When they got to the park, each took a turn on the large, sliding board before seeking out the swings for their typical, swing height competition.
The swings were considerably stronger than the usual backyard set type swings. The heavy steel poles were long and high and were concreted deeply in the earth so it could withstand and remain stable through vigorous swinging. The swings themselves were wide and had thick rubber slats, attached to heavy chains that looked as though they would hold back a rhinoceros.

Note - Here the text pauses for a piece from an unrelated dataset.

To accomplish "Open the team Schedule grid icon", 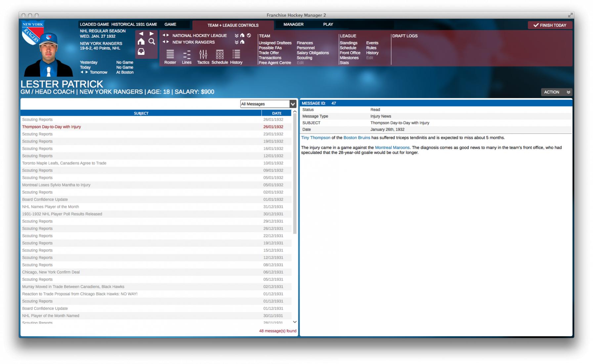I will [220, 55].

Although each of the boys would swing as high as he could, none would choose go that bit farther, risking breaking the gravity barrier, going weightless and potentially finding themselves plummeting straight back down to a hard landing on the trampled, hardened earth. Of course, becoming tangled in the loose chain on the way down and metallically snapping a bone was another serious threat.
The three boys sat swaying on the swings.

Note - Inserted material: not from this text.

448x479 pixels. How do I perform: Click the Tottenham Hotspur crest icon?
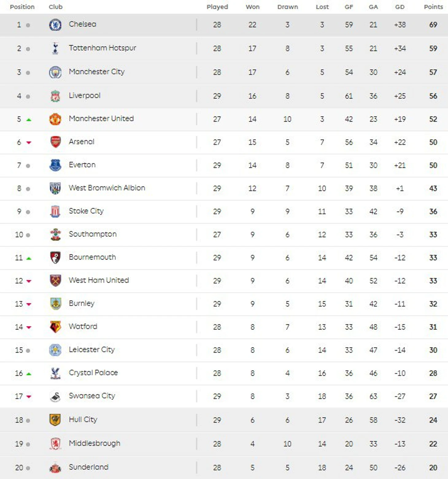[55, 48]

“Did ya read anymore of that Easter book yet?” Jimmy asked Mike, gasping and out of breath from the three’s prior height competition.
“Yeah, sure did.” Mike replied, not breathing quite as hard. “I got another one read last night, after my dad went to sleep. This one was different. More gruesome and bloody.”
George leaned forward on his swing and peered around Jimmy, in the center, at Mike and listened.
“This one was called Deep Rooted and it was about…”
Aged and constantly cranky, the elder rabbit felt the spring sunshine warm its fur. It didn’t lift his disposition though. His humble plump wife sat crouched beside him.
“Don’t worry, you’ll get selected this year,” her voice was compassionate and sweet.
“You know damn well I won’t be chosen. Hell, I haven’t been selected in fifty-seven years. What makes you think I’ll be selected this year?” His angry sarcasm was thick.
“You will,” she attempted to keep him calm, knowing that with Easter just around the corner it was probably likely that his application was rejected again.
For fifty-seven years, and ever since she had known him, he applied for one of the Peter Rabbit’s coveted Easter aide positions offered every year. And, each year he wasn’t selected to be a maker, painter or deliverer. This lack of selection grew more and more discouraging as the years passed. Knowing how much it meant to him, it hurt her to see him not selected. But, she always hid her discouragement, tried to understand and concentrated on happier times.
“It’ll be okay,” she attempted to reassure.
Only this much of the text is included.